Configure the memory limit

eubi configure_cluster --memory_limit 5GB
eubi show_config

Unary Conversion

Given a dataset structured as follows:

📂 multichannel_timeseries
├── 📄 Channel1-T0001.tif
├── 📄 Channel1-T0002.tif
├── 📄 Channel1-T0003.tif
├── 📄 Channel1-T0004.tif
├── 📄 Channel2-T0001.tif
├── 📄 Channel2-T0002.tif
├── 📄 Channel2-T0003.tif
└── 📄 Channel2-T0004.tif

To convert each TIFF into a separate OME-Zarr container (unary conversion):

eubi to_zarr multichannel_timeseries multichannel_timeseries_zarr

This produces:

📂 multichannel_timeseries_zarr
├── 📄 Channel1-T0001.zarr
├── 📄 Channel1-T0002.zarr
├── 📄 Channel1-T0003.zarr
├── 📄 Channel1-T0004.zarr
├── 📄 Channel2-T0001.zarr
├── 📄 Channel2-T0002.zarr
├── 📄 Channel2-T0003.zarr
└── 📄 Channel2-T0004.zarr

Aggregative Conversion (Concatenation Along Dimensions)

To concatenate images along specific dimensions, EuBI-Bridge needs to be informed of file patterns that specify image dimensions. For this example, the file pattern for the channel dimension is Channel, which is followed by the channel index, and the file pattern for the time dimension is T, which is followed by the time index.

For concatenation along the time dimension:

eubi to_zarr multichannel_timeseries multichannel_timeseries_concat-t_zarr --channel_tag Channel --time_tag T --concatenation_axes t
Output:

📂 multichannel_timeseries_time_concat-t_zarr
├── 📄 Channel1-T_tset.zarr
└── 📄 Channel2-T_tset.zarr

Important note: if the --channel_tag were not provided, the tool would not be aware of the multiple channels in the image and try to concatenate all images into a single one-channeled OME-Zarr. Therefore, when an aggregative conversion is performed, all dimensions existing in the input files must be specified via their respective tags.

For multidimensional concatenation (channel + time):

eubi to_zarr multichannel_timeseries multichannel_timeseries_concat-ct_zarr --channel_tag Channel --time_tag T --concatenation_axes ct

Note that both axes are specified with the argument --concatenation_axes ct.

Output:

📂 multichannel_timeseries_concat-ct_zarr
└── 📄 Channel_cset-T_tset.zarr

Handling Nested Directories

For datasets stored in nested directories such as:

📂 multichannel_timeseries_nested
├── 📁 Channel1
│    ├── 📄 T0001.tif
│    ├── 📄 T0002.tif
│    ├── 📄 T0003.tif
│    ├── 📄 T0004.tif
├── 📁 Channel2
│    ├── 📄 T0001.tif
│    ├── 📄 T0002.tif
│    ├── 📄 T0003.tif
│    ├── 📄 T0004.tif

EuBI-Bridge automatically detects the nested structure.
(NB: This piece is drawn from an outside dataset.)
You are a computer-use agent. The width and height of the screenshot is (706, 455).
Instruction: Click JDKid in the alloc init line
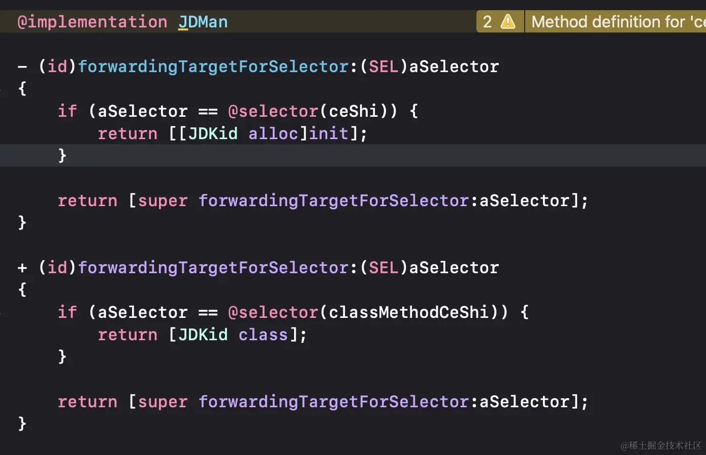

For multidimensional concatenation:

eubi to_zarr multichannel_timeseries_nested multichannel_timeseries_nested_concat-ct_zarr --channel_tag Channel --time_tag T --concatenation_axes ct

Output:

multichannel_timeseries_nested_concat-ct_zarr
└── Channel_cset-T_tset.zarr

Selective Data Conversion Using Wildcards

To process only specific files, wildcards can be used. For example, to concatenate only lsm images from the pff directory:

eubi to_zarr "pff/*.lsm" lsm_to_zarr

Note: When using wildcards, the input directory path must be enclosed in quotes as shown in the example above.

Output:

📂 lsm_to_zarr
├── 📁 FtsZ2-1_GFP_KO2-1_no10G.zarr
└── 📁 FtsZ2-1_GFP_KO2-1_no16G.zarr

Handling Categorical Dimension Patterns

For datasets where channel names are categorical such as in:

📂 blueredchannels_timeseries_nested
├── 📁 Blue
│    ├── 📄 T0001.tif
│    ├── 📄 T0002.tif
│    ├── 📄 T0003.tif
│    └── 📄 T0004.tif
└── 📁 Red
    ├── 📄 T0001.tif
    ├── 📄 T0002.tif
    ├── 📄 T0003.tif
    └── 📄 T0004.tif

One can run the exact same command:

eubi to_zarr blueredchannels_timeseries_nested blueredchannels_timeseries_nested_concat-ct_zarr --channel_tag Blue,Red --time_tag T --concatenation_axes ct

Output:

📂 blueredchannels_timeseries_nested_concat-ct_zarr
└── 📄 BlueRed_cset-T_tset.zarr

Extraction of Single Series from a Multi-series Dataset

eubi to_zarr pff/17_03_18.lif lif_series_to_zarr --series 21 --no_distributed True

Output:

📂 lif_series_to_zarr
└── 📁 17_03_18.lif-17_03_18_FtsZ2-2_no11.zarr